Liberty High students took care of the needs of a small village in Honduras, including access to health care and clean water. Werner said local students support in-country teams and gain insight into what developing countries need.
“These students may want to study health, engineering, global entrepreneurship in college,” he said. “There are countless benefits and cross-cultural empathy.”
The students also learned about Kiva loans, which can be used for the small community of 48 households in El Caragual. Kiva funds loans for borrowers in over 80 countries who are financially excluded and cannot access other fair and affordable sources of credit. Kiva borrowers work in many industries, including farmers, artisans, students, merchants, builders or restaurants. The loan must be repaid.
Jose Alvarez, the in-country facilitator, chatted with local students via Zoom.
“You’re all helping the community take baby steps,” he said.

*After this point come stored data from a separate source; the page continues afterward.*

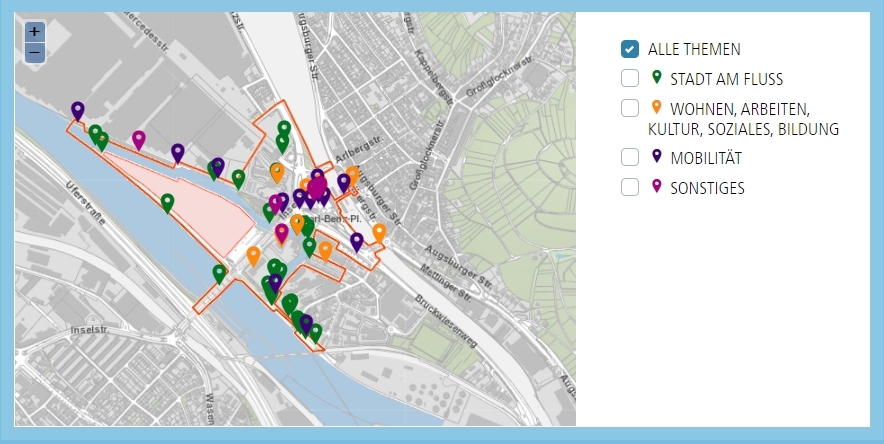Viewport: 884px width, 444px height.
Task: Toggle the Wohnen, Arbeiten, Kultur checkbox
Action: 630,108
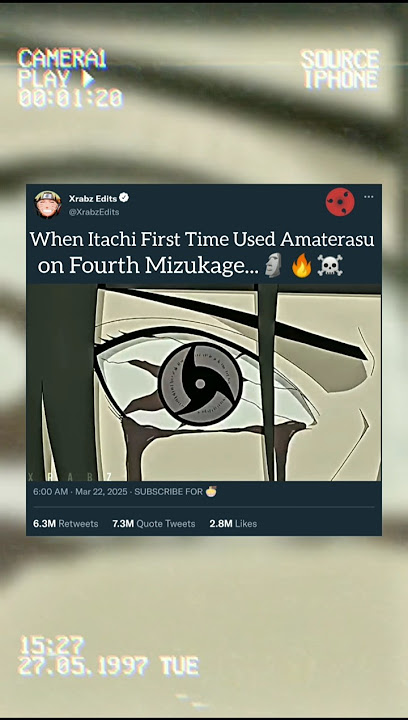
Task: Click the 27.05.1997 TUE date stamp
Action: (x=109, y=666)
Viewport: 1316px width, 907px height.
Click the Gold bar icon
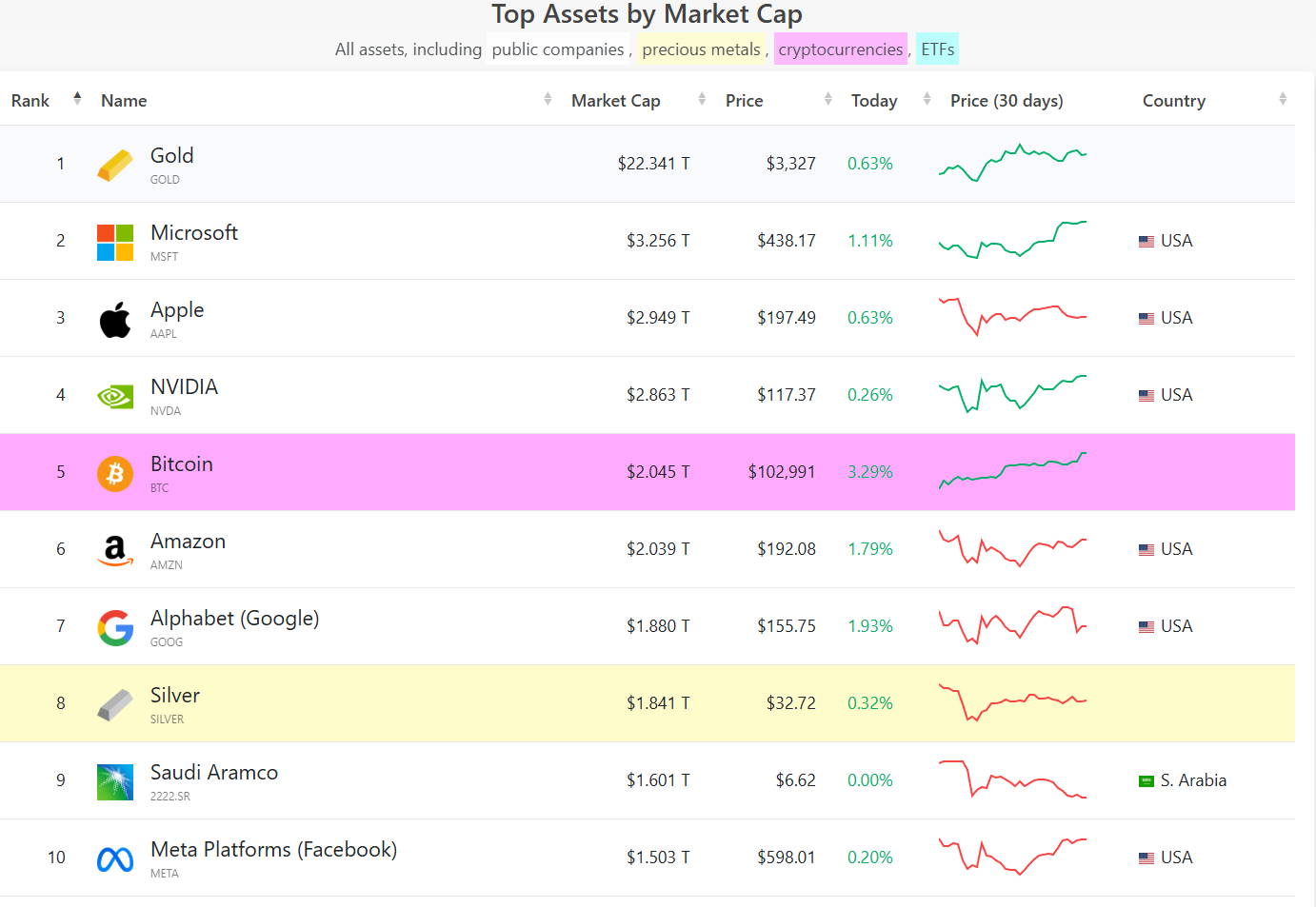115,166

Senior William Pierce said the first two sessions were full of information, but once they presented residents and leaders with a community survey, it started to make sense as they created an action plan who can help Hondurans.
Senior Patrick Sheeley said he could see real applications of what he was learning locally.
“We solve problems,” he said. “We were able to collaborate with our classmates as well as those around the world.”
“It’s really inspiring to watch these young adults tackle big issues,” Comegys said. “They engaged in this community and they found a passion and possible careers to jump into the world.”
Pierce said the chance to see the leaders via Zoom meant a lot.
“Although they are underserved, they want to improve their world,” he said. “That first meeting made it real.”
Elder Andrew Letsch called the meetings somewhat surreal, but said he soon saw people wanting the best for their families. This concept is universal.
“Talking to people around the world is what EDGE is all about,” said Pierce. “We don’t learn in this metaphorical bubble.”
“What I do has an effect,” Letsch said, “all the way to Honduras.”